• [Exercise requirements]:
Search the records below for "Find a Location (647, 1387)". Return that line and all remaining lines exactly.

• [Extracted material]:
Segment Open
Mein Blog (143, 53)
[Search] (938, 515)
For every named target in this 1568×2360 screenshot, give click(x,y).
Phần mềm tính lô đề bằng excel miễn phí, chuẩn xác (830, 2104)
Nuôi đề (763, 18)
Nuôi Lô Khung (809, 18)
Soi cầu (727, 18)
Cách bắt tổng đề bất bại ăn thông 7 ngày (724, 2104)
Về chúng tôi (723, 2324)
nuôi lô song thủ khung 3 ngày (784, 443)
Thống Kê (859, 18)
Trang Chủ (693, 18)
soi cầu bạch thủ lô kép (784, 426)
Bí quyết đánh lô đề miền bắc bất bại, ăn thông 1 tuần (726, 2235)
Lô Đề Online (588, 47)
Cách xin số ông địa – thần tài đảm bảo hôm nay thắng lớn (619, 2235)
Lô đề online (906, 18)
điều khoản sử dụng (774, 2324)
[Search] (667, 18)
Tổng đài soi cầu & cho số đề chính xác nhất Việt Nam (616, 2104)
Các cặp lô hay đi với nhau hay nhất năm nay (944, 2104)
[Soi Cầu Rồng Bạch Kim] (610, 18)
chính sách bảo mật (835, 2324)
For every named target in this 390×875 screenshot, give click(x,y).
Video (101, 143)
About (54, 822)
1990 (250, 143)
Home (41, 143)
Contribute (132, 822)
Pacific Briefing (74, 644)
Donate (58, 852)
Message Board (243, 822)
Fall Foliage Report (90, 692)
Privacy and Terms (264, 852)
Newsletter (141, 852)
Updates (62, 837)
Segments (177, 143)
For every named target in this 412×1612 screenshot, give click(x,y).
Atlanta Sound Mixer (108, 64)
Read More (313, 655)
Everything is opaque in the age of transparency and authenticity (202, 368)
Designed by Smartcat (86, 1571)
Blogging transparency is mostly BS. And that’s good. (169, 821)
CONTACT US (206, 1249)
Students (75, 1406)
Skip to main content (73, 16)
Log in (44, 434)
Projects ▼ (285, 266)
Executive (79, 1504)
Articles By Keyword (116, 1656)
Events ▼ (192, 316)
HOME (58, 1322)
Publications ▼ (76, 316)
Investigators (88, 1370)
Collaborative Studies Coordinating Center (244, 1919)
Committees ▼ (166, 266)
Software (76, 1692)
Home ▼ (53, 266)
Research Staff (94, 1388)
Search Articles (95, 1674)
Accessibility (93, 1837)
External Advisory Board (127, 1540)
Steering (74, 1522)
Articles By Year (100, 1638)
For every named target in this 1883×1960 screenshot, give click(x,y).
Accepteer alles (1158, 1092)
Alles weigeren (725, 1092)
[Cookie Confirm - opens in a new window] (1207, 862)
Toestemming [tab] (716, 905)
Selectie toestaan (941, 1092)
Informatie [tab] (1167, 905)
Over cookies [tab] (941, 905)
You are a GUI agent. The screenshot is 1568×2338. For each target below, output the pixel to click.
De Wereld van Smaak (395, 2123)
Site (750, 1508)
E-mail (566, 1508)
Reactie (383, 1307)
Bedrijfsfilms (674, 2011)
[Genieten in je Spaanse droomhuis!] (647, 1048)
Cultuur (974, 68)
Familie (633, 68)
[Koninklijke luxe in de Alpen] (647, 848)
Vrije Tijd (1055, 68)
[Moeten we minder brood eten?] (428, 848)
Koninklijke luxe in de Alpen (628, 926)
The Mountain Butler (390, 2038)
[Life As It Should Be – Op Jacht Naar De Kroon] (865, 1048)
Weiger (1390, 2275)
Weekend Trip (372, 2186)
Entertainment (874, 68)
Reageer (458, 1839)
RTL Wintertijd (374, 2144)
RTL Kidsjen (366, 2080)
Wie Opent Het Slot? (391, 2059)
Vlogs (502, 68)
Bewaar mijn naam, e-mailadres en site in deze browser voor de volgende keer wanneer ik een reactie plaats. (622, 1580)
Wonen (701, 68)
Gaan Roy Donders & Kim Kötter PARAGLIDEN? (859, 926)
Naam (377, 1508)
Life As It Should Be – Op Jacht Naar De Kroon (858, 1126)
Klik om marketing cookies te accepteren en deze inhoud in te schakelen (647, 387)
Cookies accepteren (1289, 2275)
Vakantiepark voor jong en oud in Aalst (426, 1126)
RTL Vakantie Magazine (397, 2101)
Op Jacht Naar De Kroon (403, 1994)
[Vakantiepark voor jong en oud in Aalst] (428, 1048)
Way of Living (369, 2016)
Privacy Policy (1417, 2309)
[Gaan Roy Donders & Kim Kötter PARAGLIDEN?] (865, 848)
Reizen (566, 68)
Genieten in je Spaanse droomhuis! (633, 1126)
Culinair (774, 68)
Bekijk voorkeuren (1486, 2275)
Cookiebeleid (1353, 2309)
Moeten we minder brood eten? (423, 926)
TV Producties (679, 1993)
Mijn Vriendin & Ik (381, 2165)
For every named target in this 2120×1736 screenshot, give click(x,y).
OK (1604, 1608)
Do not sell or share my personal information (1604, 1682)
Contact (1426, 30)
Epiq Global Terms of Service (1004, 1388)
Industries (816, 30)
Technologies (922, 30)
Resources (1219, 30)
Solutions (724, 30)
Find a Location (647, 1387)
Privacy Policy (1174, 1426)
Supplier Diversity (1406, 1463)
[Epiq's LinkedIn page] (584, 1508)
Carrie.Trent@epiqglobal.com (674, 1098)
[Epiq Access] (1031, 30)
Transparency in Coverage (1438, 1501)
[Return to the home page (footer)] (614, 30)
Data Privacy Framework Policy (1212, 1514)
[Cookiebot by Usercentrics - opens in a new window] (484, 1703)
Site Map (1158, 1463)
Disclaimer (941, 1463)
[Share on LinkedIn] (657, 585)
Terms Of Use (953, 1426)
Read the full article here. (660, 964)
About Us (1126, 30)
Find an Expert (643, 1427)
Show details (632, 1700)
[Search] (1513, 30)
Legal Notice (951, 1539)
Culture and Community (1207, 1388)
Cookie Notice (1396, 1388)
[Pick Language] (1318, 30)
Segment Closed
• [Written reply]:
Find a Location (647, 1387)
Privacy Policy (1174, 1426)
Supplier Diversity (1406, 1463)
[Epiq's LinkedIn page] (584, 1508)
Carrie.Trent@epiqglobal.com (674, 1098)
[Epiq Access] (1031, 30)
Transparency in Coverage (1438, 1501)
[Return to the home page (footer)] (614, 30)
Data Privacy Framework Policy (1212, 1514)
[Cookiebot by Usercentrics - opens in a new window] (484, 1703)
Site Map (1158, 1463)
Disclaimer (941, 1463)
[Share on LinkedIn] (657, 585)
Terms Of Use (953, 1426)
Read the full article here. (660, 964)
About Us (1126, 30)
Find an Expert (643, 1427)
Show details (632, 1700)
[Search] (1513, 30)
Legal Notice (951, 1539)
Culture and Community (1207, 1388)
Cookie Notice (1396, 1388)
[Pick Language] (1318, 30)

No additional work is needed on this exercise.